In what is likely to be seen as a victory for common sense, businesses with troublesome employees who are intent on damaging an employer’s business interests by the unauthorised theft of personal data should not now be held liable for their actions. The UK Supreme Court judgment in WM Morrison Supermarkets plc v Various Claimants was handed down yesterday and saw the supermarket finally triumph in a six-year legal ordeal.
The decision also means that the focus in rogue employee cases is likely to shift to the question of imposing primary liability for breaches under data protection legislation, in other words whether any affected business had solid data security measures in place. At trial, Morrisons was able to show that its systems and procedures were robust and only defeated by a determined individual acting wilfully against its policies. The level of forensic scrutiny that was placed on Morrisons’ practices was intense and would have tripped up many a data controller.
The Supreme Court unanimously held that an ex-employee’s ‘wrongful use of the gun’ i.e. his wrongful disclosure of payroll data, was not something done in the course of employment. The Court found Morrisons to not be vicariously liable at common law, stating it was ‘abundantly clear’ that the ex-employee, Mr Skelton, was not engaged in furthering his employer’s business when he committed the wrongdoing in question.

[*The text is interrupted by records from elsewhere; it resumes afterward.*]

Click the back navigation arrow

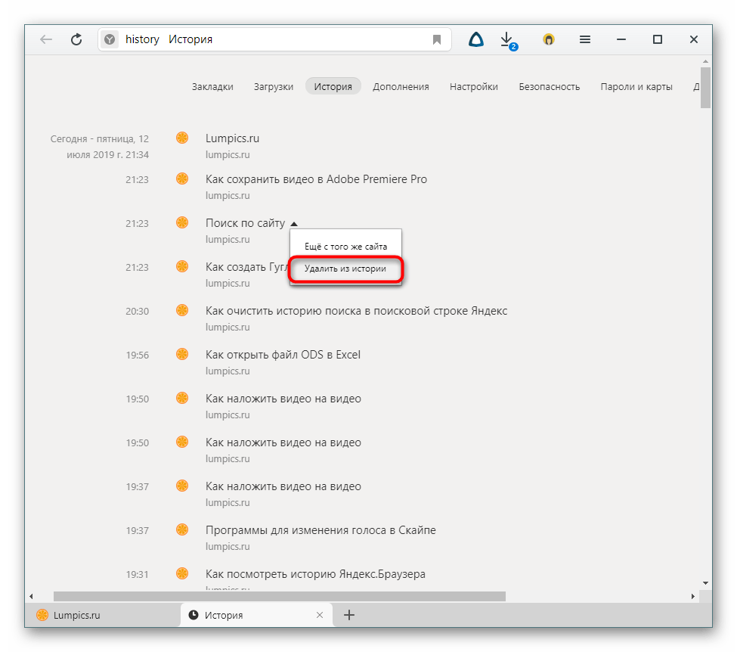click(x=46, y=39)
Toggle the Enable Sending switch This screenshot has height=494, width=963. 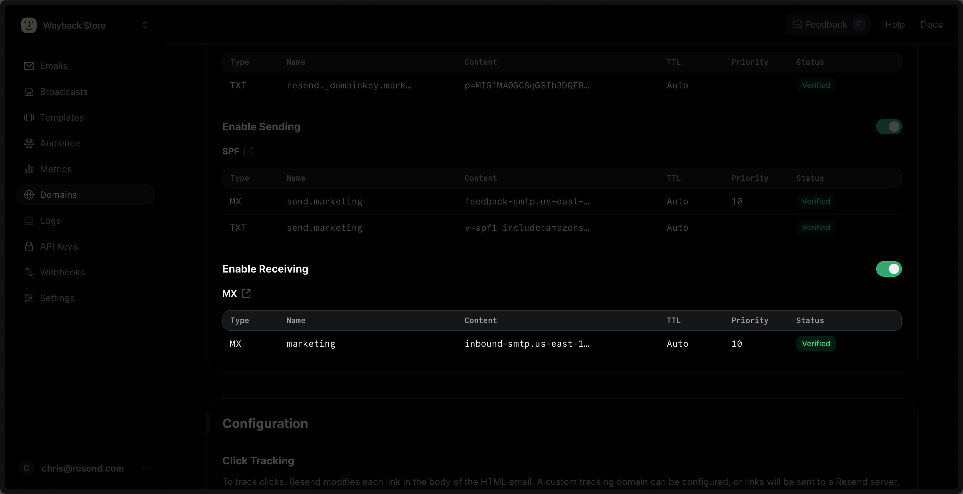889,126
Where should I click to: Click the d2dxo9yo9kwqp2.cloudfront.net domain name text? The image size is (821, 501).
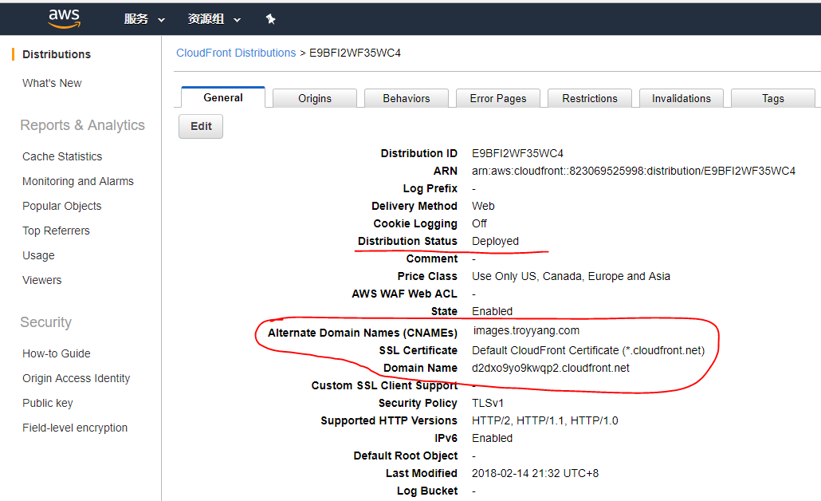point(551,368)
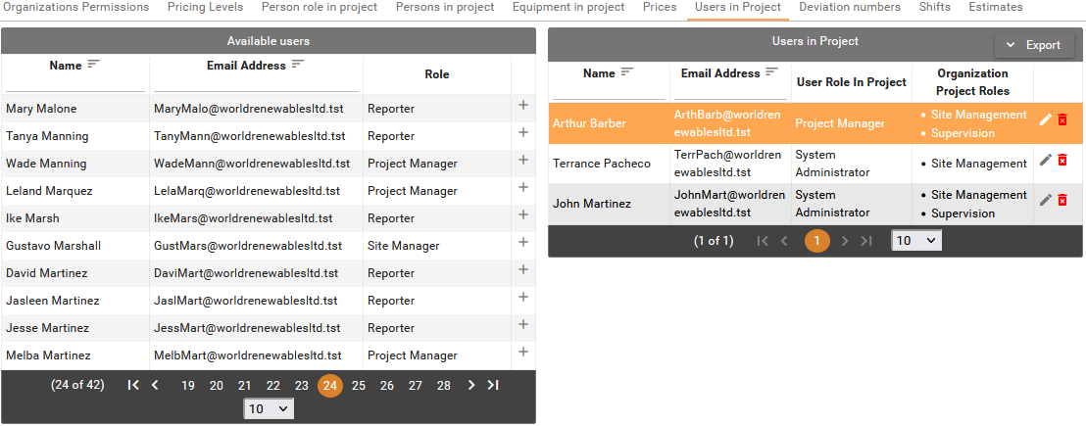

On the facts, the Court held that Mr Skelton could not be said to have been engaged in furthering Morrisons’ business when he unlawfully disclosed the payroll data online. On the contrary, he was pursuing a personal vendetta and seeking vengeance for the disciplinary proceedings some months earlier.
The judgment – which has far wider significance in the employment field generally – also re-affirms the importance of the distinction between cases where a disgruntled employee is engaged, misguidedly, in furthering his employer’s business, and cases where the employee is engaged solely in pursuing his own interests and on a ‘frolic of his own’.
The Court decided that data protection legislation, in principle, does not exclude an employer from having vicarious liability for breaches of its own provisions, committed by an employee as a data controller, or for misuse of private information and breach of confidence. However Morrisons was excused in this instance, given Skelton’s data breaches were not closely connected with his authorised tasks.
It is a very welcome outcome for all data controllers to have this clarity. However, there remain many pitfalls for the unwary in ensuring that the primary obligation to maintain data securely is satisfied. Businesses fortunately should enjoy protection from the true rogue employee.
Perhaps another important point to remember is that Skelton sent his stolen personal data to newspapers on the day of publication of Morrisons’ annual financial results, apparently aiming to cause maximum reputational damage. It didn’t work and the newspapers did not publish. A disclosure to the media of unauthorised information does not automatically transform the sender into a ‘whistleblower’; Skelton was convicted and sentenced to eight years imprisonment. The subsequent legal fight has cost Morrisons millions of pounds, but fortunately might spare some other businesses the same fate.